UBS and Invesco both dropped one spot to second and third place respectively in Z-Ben’s scoring, while Schroders, BlackRock and Fidelity retained their 2018 rankings in the fourth, fifth and sixth spots.

BlackRock’s agreement with China Construction Bank, to form a new foreign majority-owned asset management joint venture alongside Temasek, Singapore’s state investment company, was finalised after the cut-off date for Z-Ben’s analysis.

These six managers have established clear leads over their competitors.

“Trying to displace these frontrunners has become increasingly difficult with each passing year. With that, complacency may become the enemy for the leaders, with a few resourceful competitors making real attempts to challenge,” said Peter Alexander, Z-Ben’s managing director.

Man Group, the London-based hedge fund manager, and First State Investments, dropped out of the top 25 ranking and were replaced by Nomura and Aegon Asset Management in 17th and 20th places respectively. Other notable moves included Bridgewater, the US hedge fund manager, moving up two places to 18 while London-based Winton dropped one spot to 16.

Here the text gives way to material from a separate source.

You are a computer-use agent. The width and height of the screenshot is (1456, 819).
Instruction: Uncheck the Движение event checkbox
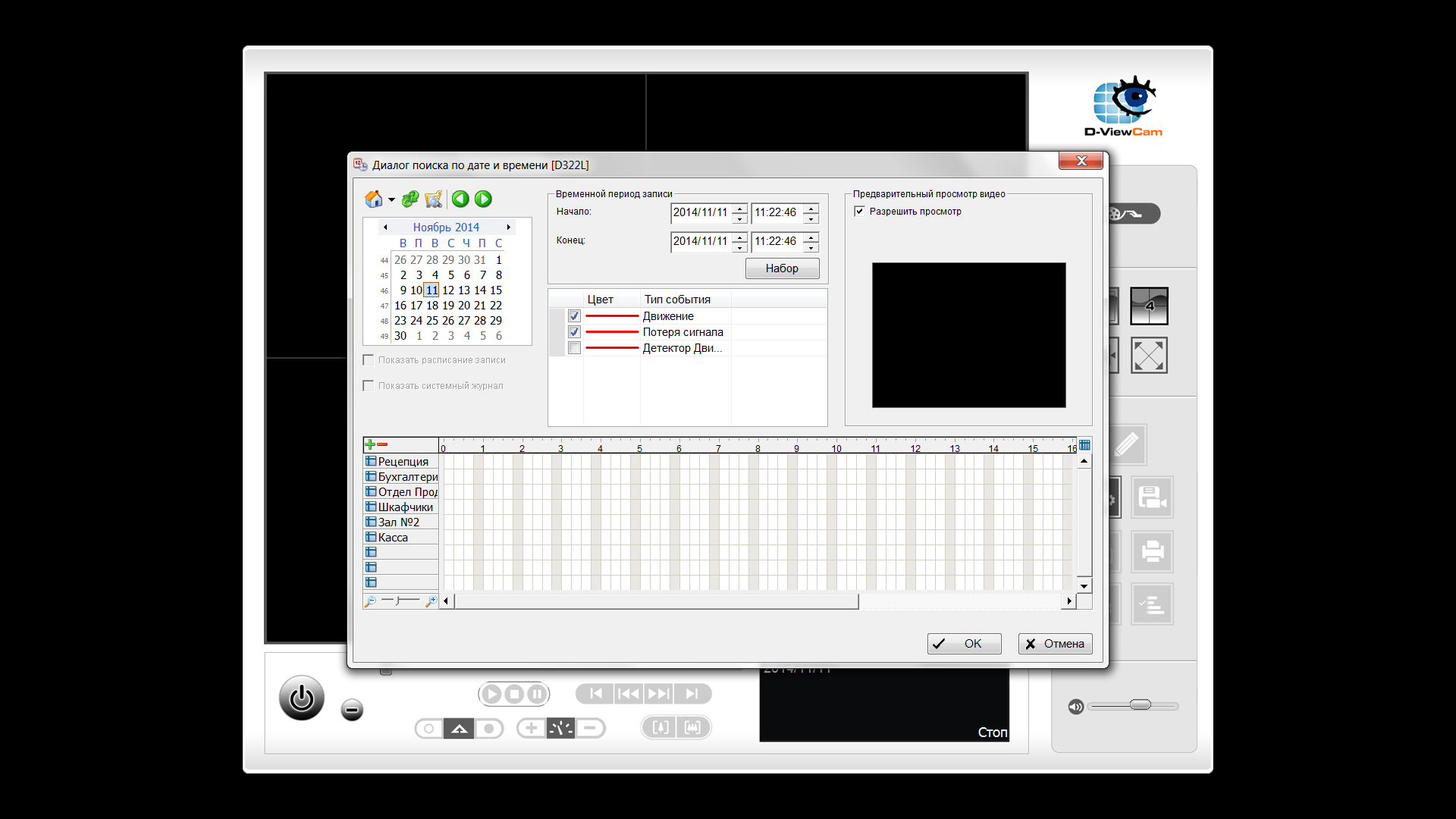(x=574, y=316)

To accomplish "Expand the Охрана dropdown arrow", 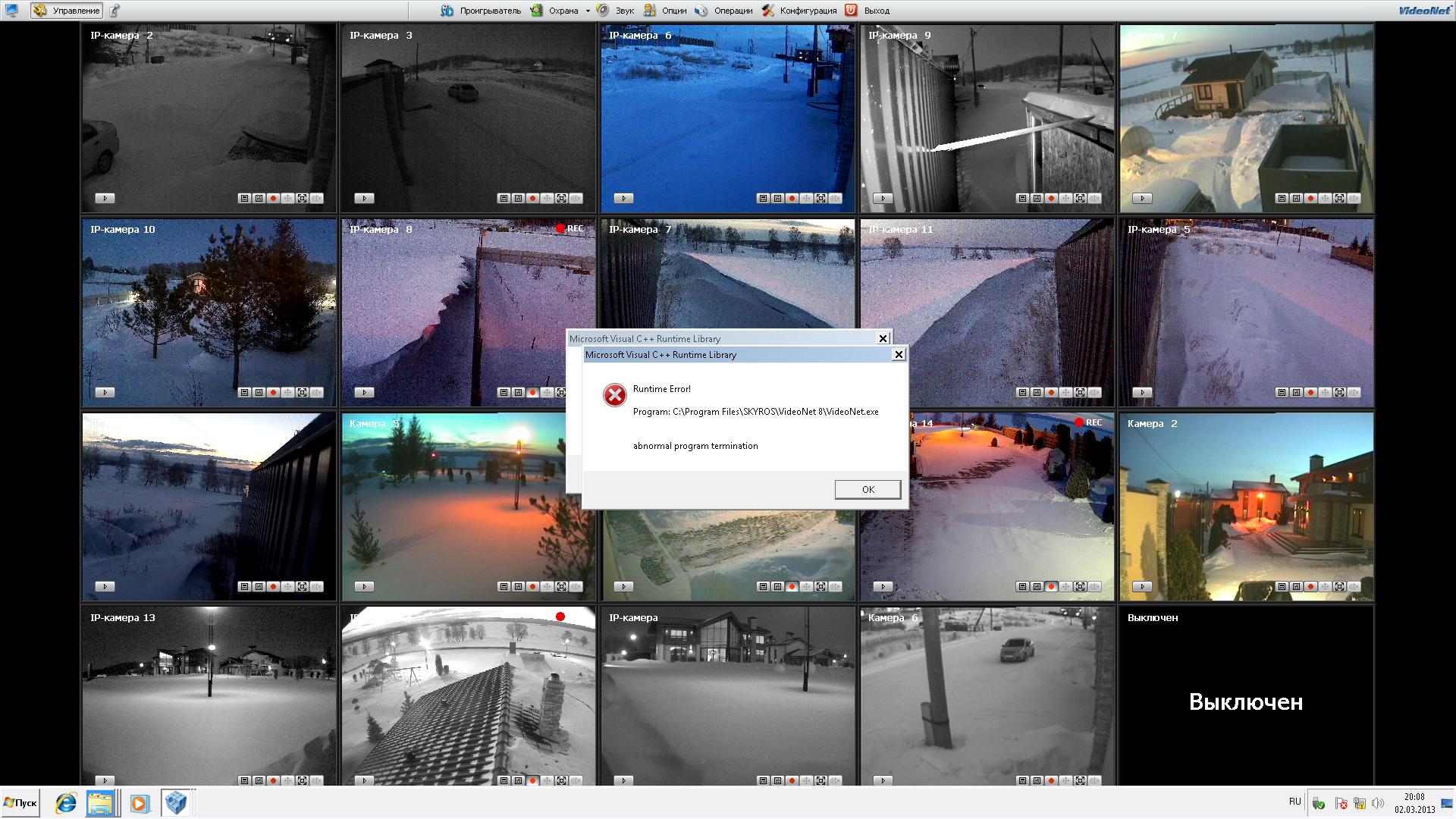I will tap(588, 11).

The Z-Ben ranking is a composite measure that evaluates the capabilities of international managers operating onshore in China via fund joint ventures and wholly foreign-owned entities. It also considers the scope and span of the Chinese investments that these managers provide to global investors, as well as their capacity to service Chinese clients’ demand for overseas asset classes.

Asset managers globally have registered large investor withdrawals during the first quarter as financial markets have fallen sharply as evidence mounts that coronavirus will cause a deep worldwide recession. Painful revenue declines this year and the pressing need to ensure business continuity in the US and Europe could severely constrain global managers’ ability to pursue expansion plans in mainland China.

“Coronavirus has brought the world to a screeching halt. It will, unquestionably, lead to a reprioritisation of China plans. The pandemic will separate those that say they want to pursue expansion from those that can actually execute in China,” said Mr Alexander.

He urged international managers to recognise the value that had been created via joint ventures with Chinese partners and to play a long game.

“China’s government knows everyone wants to come when times are good. Beijing values ‘truly old friends’ that stick with their Chinese partners through thick and thin,” he said.